Could you filter the records below and keep only the lines with the word "sidebar"?

Supplied material –

━━━━━━━━━━

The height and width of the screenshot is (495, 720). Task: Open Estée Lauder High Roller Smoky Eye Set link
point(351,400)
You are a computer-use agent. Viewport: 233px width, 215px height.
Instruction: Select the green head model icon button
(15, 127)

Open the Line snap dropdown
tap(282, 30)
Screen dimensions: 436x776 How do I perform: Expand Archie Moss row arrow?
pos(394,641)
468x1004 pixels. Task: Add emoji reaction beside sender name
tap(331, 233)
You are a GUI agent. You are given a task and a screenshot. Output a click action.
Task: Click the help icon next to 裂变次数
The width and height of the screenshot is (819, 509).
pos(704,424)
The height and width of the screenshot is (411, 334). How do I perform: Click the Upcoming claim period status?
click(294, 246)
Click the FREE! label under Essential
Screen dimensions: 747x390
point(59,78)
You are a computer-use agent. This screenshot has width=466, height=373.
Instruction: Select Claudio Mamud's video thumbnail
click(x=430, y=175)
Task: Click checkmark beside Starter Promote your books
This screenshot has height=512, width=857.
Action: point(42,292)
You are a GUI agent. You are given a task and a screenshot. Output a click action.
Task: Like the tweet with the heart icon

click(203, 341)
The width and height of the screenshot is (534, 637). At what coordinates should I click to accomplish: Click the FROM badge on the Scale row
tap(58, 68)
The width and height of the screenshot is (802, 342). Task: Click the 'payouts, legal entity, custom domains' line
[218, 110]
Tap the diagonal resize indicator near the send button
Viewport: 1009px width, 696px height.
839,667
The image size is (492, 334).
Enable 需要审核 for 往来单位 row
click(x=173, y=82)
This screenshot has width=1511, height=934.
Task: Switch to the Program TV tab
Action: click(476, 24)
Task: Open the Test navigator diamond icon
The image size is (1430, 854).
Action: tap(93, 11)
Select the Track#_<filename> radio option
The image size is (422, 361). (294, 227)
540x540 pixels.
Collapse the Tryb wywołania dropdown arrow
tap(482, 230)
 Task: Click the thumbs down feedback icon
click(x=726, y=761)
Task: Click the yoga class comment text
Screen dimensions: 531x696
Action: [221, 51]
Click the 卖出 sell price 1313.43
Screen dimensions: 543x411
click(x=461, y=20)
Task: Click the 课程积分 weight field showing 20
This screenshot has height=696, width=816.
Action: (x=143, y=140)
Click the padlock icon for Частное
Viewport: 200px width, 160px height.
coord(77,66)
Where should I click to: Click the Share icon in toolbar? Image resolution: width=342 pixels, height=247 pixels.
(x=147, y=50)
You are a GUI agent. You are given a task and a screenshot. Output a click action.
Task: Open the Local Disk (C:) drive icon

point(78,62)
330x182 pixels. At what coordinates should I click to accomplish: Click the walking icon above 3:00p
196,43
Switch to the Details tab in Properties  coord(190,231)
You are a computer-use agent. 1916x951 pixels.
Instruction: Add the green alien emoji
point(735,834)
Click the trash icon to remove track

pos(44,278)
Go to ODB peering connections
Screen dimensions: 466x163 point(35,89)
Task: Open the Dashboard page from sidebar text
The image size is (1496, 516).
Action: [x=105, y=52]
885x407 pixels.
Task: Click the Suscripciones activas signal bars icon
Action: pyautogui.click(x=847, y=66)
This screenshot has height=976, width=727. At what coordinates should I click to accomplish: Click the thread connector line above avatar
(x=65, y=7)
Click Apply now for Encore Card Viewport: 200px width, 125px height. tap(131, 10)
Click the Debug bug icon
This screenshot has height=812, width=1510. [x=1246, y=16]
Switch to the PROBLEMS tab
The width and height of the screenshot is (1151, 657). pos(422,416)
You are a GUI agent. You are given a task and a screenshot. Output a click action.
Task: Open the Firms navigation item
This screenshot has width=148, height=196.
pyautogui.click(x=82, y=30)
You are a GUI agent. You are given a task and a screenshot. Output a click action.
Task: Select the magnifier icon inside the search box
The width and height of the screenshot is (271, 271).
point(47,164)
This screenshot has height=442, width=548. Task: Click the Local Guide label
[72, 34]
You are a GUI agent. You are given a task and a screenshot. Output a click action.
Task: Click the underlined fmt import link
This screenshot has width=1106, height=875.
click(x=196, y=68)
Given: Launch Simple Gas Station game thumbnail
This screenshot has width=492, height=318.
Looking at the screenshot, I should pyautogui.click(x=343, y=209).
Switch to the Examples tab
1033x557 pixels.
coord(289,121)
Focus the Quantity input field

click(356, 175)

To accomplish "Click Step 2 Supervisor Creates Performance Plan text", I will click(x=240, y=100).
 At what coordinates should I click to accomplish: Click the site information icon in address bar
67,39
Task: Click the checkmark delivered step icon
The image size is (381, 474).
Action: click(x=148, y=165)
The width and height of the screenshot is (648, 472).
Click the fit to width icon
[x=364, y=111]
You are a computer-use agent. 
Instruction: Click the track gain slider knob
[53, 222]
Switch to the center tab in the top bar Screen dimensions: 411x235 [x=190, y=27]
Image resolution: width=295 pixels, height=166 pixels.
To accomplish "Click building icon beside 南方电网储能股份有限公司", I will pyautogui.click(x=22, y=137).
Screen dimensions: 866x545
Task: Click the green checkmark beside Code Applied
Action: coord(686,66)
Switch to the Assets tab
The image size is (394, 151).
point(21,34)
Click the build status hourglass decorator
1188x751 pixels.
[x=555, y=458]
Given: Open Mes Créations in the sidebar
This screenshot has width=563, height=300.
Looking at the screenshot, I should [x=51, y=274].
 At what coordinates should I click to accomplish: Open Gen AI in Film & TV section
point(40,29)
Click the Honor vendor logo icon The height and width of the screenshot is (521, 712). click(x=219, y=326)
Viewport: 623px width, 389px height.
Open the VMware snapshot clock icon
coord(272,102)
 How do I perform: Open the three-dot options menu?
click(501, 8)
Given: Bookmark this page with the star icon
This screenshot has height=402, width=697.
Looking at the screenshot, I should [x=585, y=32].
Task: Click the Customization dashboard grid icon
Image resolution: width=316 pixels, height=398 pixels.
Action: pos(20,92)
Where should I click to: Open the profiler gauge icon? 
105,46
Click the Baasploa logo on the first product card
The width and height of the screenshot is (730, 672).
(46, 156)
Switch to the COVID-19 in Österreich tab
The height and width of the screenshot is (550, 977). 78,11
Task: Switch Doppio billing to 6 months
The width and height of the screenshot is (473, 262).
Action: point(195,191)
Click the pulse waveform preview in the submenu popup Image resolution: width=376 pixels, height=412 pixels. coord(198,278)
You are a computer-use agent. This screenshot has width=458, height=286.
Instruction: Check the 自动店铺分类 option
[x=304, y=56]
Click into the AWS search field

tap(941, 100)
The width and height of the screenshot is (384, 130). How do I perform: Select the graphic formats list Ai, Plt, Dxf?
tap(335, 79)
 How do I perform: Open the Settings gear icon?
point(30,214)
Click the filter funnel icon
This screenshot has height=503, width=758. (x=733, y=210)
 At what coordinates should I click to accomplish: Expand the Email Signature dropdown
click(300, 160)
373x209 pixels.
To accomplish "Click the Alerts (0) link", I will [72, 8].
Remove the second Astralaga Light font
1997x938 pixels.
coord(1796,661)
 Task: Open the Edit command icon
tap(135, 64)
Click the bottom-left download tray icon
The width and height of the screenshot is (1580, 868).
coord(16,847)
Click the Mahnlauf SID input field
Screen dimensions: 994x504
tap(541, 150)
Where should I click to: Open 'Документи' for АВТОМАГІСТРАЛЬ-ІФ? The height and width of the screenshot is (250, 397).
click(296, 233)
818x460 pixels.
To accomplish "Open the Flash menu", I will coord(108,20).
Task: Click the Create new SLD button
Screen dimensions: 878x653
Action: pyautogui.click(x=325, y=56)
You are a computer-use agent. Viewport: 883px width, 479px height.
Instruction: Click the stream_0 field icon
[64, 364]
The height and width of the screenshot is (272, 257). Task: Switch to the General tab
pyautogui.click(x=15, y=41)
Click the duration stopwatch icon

━━━━━━━━━━

Finished exercise –
Task: Open the Dashboard page from sidebar text
Given: Open Mes Créations in the sidebar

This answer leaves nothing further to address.